## What the exercise asks:
Starting with the first line and ending with the one that holds "Toothpick Flags (45, 2480)", retype the entries exactly.

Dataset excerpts
==================================================
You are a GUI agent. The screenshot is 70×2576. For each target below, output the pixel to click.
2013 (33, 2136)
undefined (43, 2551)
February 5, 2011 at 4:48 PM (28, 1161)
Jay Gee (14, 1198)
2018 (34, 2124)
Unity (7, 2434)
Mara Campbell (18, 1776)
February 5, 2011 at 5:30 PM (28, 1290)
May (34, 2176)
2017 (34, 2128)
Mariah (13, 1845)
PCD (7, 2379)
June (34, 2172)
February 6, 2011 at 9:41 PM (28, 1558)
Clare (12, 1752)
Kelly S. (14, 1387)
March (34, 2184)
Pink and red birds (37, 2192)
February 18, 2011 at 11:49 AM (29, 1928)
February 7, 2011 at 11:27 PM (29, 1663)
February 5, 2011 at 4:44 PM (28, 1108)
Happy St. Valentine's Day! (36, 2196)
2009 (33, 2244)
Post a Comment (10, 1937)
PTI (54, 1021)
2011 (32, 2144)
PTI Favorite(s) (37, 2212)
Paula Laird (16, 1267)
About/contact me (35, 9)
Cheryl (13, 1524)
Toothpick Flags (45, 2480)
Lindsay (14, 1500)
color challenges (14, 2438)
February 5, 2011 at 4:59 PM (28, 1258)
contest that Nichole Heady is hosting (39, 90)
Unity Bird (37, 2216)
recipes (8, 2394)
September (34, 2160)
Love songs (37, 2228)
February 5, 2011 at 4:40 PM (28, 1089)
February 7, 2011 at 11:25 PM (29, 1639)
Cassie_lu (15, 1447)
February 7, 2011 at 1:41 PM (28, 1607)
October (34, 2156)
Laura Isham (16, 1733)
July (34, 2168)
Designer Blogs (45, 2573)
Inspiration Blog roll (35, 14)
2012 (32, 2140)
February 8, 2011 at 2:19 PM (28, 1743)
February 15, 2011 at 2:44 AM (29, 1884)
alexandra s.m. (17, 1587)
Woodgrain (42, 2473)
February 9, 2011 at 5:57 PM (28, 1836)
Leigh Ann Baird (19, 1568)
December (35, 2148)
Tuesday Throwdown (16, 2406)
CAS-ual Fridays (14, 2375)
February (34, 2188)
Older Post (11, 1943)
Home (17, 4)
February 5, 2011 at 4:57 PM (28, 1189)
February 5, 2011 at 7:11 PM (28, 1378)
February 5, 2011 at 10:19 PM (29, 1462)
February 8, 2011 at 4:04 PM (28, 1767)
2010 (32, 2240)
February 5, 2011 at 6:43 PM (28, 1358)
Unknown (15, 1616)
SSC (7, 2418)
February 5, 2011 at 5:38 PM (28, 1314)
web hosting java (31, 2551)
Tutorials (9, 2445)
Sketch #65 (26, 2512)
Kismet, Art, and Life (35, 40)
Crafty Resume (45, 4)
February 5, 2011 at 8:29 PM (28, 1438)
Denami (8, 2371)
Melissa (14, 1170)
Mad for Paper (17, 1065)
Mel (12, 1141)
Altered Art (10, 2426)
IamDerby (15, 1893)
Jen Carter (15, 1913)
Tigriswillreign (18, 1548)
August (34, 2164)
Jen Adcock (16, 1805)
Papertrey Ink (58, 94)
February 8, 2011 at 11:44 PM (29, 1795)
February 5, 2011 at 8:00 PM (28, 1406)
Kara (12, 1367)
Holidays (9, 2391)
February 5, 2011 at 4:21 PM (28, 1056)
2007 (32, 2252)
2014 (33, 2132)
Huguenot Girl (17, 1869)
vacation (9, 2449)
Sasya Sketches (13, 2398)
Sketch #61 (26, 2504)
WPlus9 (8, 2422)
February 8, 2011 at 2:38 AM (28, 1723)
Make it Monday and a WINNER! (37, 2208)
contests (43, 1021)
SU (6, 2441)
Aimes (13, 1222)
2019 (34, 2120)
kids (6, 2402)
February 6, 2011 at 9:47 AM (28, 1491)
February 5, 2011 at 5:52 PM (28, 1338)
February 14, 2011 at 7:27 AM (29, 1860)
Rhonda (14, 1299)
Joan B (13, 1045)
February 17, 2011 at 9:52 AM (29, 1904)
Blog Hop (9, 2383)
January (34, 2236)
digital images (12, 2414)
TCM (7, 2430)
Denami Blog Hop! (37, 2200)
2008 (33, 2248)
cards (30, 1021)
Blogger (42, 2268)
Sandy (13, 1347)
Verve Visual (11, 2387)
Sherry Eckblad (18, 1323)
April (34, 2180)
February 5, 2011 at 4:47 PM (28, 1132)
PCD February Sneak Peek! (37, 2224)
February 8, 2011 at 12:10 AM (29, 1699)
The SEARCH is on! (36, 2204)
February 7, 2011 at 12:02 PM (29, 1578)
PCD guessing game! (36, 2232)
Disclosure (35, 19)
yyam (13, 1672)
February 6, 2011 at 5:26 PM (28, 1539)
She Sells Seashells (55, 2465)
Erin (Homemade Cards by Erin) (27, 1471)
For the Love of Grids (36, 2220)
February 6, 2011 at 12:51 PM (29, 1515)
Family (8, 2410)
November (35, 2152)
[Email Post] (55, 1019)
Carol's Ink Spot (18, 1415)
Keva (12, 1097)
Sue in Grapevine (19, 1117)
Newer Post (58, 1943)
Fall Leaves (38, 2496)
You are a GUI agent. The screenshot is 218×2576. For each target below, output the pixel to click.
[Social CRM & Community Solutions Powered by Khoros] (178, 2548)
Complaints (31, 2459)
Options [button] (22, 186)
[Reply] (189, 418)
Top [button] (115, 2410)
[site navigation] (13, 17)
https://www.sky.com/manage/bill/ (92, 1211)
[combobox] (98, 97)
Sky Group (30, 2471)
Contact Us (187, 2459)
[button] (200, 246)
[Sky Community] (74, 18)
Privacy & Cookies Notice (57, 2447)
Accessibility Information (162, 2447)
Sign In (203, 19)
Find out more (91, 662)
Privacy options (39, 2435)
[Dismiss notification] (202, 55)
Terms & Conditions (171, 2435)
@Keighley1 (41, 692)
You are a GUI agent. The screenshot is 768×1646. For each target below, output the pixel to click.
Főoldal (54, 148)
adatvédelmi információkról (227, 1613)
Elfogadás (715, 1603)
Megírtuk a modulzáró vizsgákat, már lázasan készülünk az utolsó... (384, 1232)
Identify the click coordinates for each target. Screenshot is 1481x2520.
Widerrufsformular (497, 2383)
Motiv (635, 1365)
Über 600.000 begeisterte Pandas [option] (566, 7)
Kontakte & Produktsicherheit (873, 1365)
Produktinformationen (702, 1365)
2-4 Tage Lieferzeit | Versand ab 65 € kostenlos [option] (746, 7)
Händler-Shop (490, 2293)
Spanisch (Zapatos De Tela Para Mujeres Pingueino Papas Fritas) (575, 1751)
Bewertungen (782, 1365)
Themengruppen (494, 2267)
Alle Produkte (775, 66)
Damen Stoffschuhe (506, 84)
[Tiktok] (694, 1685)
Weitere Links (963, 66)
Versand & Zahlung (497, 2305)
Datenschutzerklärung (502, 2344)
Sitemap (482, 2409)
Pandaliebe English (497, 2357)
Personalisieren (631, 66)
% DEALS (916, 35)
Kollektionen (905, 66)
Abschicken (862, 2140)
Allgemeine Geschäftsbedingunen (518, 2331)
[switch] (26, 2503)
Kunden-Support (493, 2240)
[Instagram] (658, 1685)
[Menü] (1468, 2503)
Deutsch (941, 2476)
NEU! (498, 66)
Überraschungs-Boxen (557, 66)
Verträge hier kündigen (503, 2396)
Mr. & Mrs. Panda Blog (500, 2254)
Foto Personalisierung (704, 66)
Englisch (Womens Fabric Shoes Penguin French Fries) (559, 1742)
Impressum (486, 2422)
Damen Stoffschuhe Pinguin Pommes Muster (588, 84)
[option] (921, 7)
==================================================
## Solution to this task:
You are a GUI agent. The screenshot is 70×2576. For each target below, output the pixel to click.
2013 (33, 2136)
undefined (43, 2551)
February 5, 2011 at 4:48 PM (28, 1161)
Jay Gee (14, 1198)
2018 (34, 2124)
Unity (7, 2434)
Mara Campbell (18, 1776)
February 5, 2011 at 5:30 PM (28, 1290)
May (34, 2176)
2017 (34, 2128)
Mariah (13, 1845)
PCD (7, 2379)
June (34, 2172)
February 6, 2011 at 9:41 PM (28, 1558)
Clare (12, 1752)
Kelly S. (14, 1387)
March (34, 2184)
Pink and red birds (37, 2192)
February 18, 2011 at 11:49 AM (29, 1928)
February 7, 2011 at 11:27 PM (29, 1663)
February 5, 2011 at 4:44 PM (28, 1108)
Happy St. Valentine's Day! (36, 2196)
2009 (33, 2244)
Post a Comment (10, 1937)
PTI (54, 1021)
2011 (32, 2144)
PTI Favorite(s) (37, 2212)
Paula Laird (16, 1267)
About/contact me (35, 9)
Cheryl (13, 1524)
Toothpick Flags (45, 2480)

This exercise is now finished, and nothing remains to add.